In recent years, I’ve become quietly desperate about the way the very quickest performance cars – McLaren 650S, Porsche GT3 and suchlike – impose such loads on your body as they corner, brake and accelerate near the limit that it’s all you can do to drive them precisely for more than a few minutes.
Some will dismiss this as heresy, but I’m telling you the truth when I say sustained on-limit driving, even in the finest road cars, is a job for athletes of the Le Mans persuasion – unless, of course, you opt for the half-out-of-control-on-an-airfield thing that so reliably sustained Top Gear all those years.
Funnily enough, it was driving the ‘continuation series’ Lightweight E-Type Jag, on its traditional-treaded Dunlop racing tyres, that restored some of my faith.

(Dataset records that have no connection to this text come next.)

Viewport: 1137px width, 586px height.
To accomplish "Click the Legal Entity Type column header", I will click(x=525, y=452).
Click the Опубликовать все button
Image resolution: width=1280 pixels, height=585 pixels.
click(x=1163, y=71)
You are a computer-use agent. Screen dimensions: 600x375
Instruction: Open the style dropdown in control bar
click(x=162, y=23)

The generous limits of this car, high enough to be quick, low enough to be predictable, allow you to judge exactly how far the shapely rear will slide under power, to exit quick corners exactly on line. I suspect this is why historic racing has become so popular in recent times. I certainly want to experience this feeling again.
WEDNESDAY - What a privilege to spend time with Aston Martin chief Andy Palmer on a busy working day (you'll be able to read about that online soon). Don’t believe I’ve ever learned so much in so few hours.

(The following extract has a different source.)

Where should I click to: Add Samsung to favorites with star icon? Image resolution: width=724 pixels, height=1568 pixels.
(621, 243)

Although flat out all day, Palmer even found time to explain, in his office via a whiteboard, some essential principles of marketing he reckoned I was missing.
Most reassuring were the Aston chief’s plans to make the 102-year-old firm sustainably profitable by expanding its sports model range enough to protect it against boom and bust, and to earn sufficient ‘free cash’ with all-new models to fund the all-important model range after next. Watching Aston’s next decade is going to be a pleasure.
THURSDAY - To Goodwood’s Moving Motor Show, to have my first go in Ford’s new Mustang on UK soil. Henry’s people were as helpful as ever, but they had only a convertible version with the 300bhp Ecoboost turbo four on hand, and my choice would have been a V8 coupé.
I’d become concerned about ’Stang ride quality during early testing in the US (the car literally bucked its way around Hollywood), so I was braced for rude shocks in two ways. But it was great. With my friend Mike driving, it felt supple, powerful and smooth. On the bumpy estate roads you use to return to the start of the famous hillclimb, the car coped really well. Now I’m lined up for a longer drive, full of hope.
As for the MMC, it was packed as I’ve never seen it packed before on a Thursday. If the looming London Motor Show next May – or the weekend’s Formula E grand prix in London’s Battersea Park – were any threat to Lord March’s famous fixture, it wasn’t evident. Everywhere you looked, there was the usual evidence that Goodwood’s organisers had thought things through a little better this year.
SATURDAY/SUNDAY - The Range Rover’s away on someone else’s holiday, the Ferrari’s been grabbed for Goodwood by AN Other and the Suzuki Celerio is a little small, so my transport for Goodwood’s big days is a Volkswagen Golf R, billed by many as the finest hot hatch, and one of the most versatile cars ever built.
I’m paying my dues and joining the fan club. It’s quite clear the car has been created out of perfect decisions about space, styling, driving position, materials, performance level and much more. Its only fault is its own effortlessness. Without a rival permanently on hand, you’re inclined not to realise quite how well it’s doing.